### To be done
A. Translate this sentence from the knife-sharpening transcript into Spanish: "Theoretically, too, the employees could take their knives home and sharpen them."
B. Output the passage of the knife-sharpening transcript from "Is that the practice?" up to and including "did use it.".
C. According to the knife-sharpening transcript, what was used to sharpen the knives?

### Given passage
· · · ·
I don’t believe there’s any serious question that the sharp knife is absolutely indispensable to be proper efficient or any adequate performance of the meat-cutting job.

The reason I asked earlier.

Bessie Margolin:

Some of the knives of — mainly, the knives that — theoretically, they are the employee’s knives.

He buys them, most of them from — these are the smaller knives.

He buys most of them and when I say small, I’m speaking relatively.

To me, they look quite large.

I don’t know if they sent them up in the exhibit, but they were placed in exhibits in the record, but they are relatively smaller knives and they purchased most of them at cost from the company and the company furnishes them the cost.

I think they cost around a $1.5, $1.85 a piece on an average, but that by the time the employee puts all the time into sharpening and I’m going to show you sharpening them, I can assure you he pays a lot more for those knives.

The — they also sharpen some of the company knives, although there’s no requirement that they sharpen the company knives on their own term if there is with respect to sharpening.

They’re so-called — they’re individual knives.

Earl Warren:

Do they have their choice of using their own knives or company knives?

Is that the practice?

Bessie Margolin:

No, the company knives that, Mr. — Mr. Chief Justice, the larger knives and the more heavy equipment so that they all have their individual knives.

They’re — they have them and they — they sharpen their own knives, and the testimony is that they had individual taste and they prefer to sharpen their own knives.

They — this is done through use of an emery wheel and wet stones and various tools which the company does furnish the tool room and the tools.

And the employees, although there is evidence that the employees were not required to use the company tools and room, the employees generally did use it.

Most of them did not have that equipment for sharpening their own knives.

Theoretically, too, the employees could take their knives home and sharpen them.

That was a pure theory.

It was very rarely done and I think there were few occasions mentioned where the employee had some custom work and he took some knives home, but there were very good reasons why they wouldn’t take them home from sharpening.

For one thing the knives could dull.

They have their edges dull just in the movement to and from the home to the plant.

And also, it was somewhat dangerous to carry these knives around away from the plant and going into traffic.

Bessie Margolin:

In addition to that, as one employee testified, it took — would take as long to wrap it up to make it safe to carry it as it would, just stay and sharpen it almost.

It wasn’t worth fooling with taking it home.

So, then, as a practical matter, they — they could not do this sharpening work at home.

With the requirement that the knives be razor sharp, it had to be done immediately prior to the — the assembly line work.

Now, the Tenth Circuit, I think, did not take issue with the fact that this is an indispensable and integral part of — of meat-cutting work.

William O. Douglas:

I think it’s the Ninth Circuit.

Bessie Margolin:

The Ninth Circuit, I beg your pardon.

And I — I don’t understand that — that respondent disputes that.

The Tenth — the Ninth Circuit’s reasoning was that anything before the scheduled work, any activity, preparatory activity before the scheduled workday or after the scheduled workday was preliminary — a postliminary within the intent of Section 4.

As I have already stated in — in the argument of the preceding case, we think the terms of the statute despite Mr. Justice Frankfurter’s objections, as well as the legislative history, plainly show that the Section 4 does not make the decisive consideration whether it’s pre-shift or post-shift.
· · · ·
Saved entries
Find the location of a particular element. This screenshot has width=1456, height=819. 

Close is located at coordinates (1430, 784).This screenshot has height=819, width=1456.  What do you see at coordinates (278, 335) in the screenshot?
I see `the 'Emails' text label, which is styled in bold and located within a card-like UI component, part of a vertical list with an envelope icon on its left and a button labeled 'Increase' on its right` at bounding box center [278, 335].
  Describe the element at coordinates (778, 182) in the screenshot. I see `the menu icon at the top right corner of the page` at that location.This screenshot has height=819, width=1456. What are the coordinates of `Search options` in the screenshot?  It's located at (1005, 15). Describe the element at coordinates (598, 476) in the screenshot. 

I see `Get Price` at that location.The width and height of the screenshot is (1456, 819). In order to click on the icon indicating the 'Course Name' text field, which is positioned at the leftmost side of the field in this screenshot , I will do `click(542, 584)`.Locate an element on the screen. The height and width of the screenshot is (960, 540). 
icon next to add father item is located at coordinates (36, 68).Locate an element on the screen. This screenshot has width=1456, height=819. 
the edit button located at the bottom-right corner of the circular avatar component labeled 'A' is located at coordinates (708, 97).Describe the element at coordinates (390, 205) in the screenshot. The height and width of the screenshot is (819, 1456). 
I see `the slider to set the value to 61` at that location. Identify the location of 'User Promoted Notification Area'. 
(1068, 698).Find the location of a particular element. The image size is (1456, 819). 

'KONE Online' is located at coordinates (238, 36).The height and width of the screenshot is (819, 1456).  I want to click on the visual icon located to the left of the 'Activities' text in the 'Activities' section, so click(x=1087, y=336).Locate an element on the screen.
· · · ·
### Exercise responses
A. En teoría, los empleados también podían llevarse los cuchillos a casa y afilarlos.

B.
Is that the practice?

Bessie Margolin:

No, the company knives that, Mr. — Mr. Chief Justice, the larger knives and the more heavy equipment so that they all have their individual knives.

They’re — they have them and they — they sharpen their own knives, and the testimony is that they had individual taste and they prefer to sharpen their own knives.

They — this is done through use of an emery wheel and wet stones and various tools which the company does furnish the tool room and the tools.

And the employees, although there is evidence that the employees were not required to use the company tools and room, the employees generally did use it.

C. An emery wheel, wet stones, and various tools, which the company furnished along with the tool room.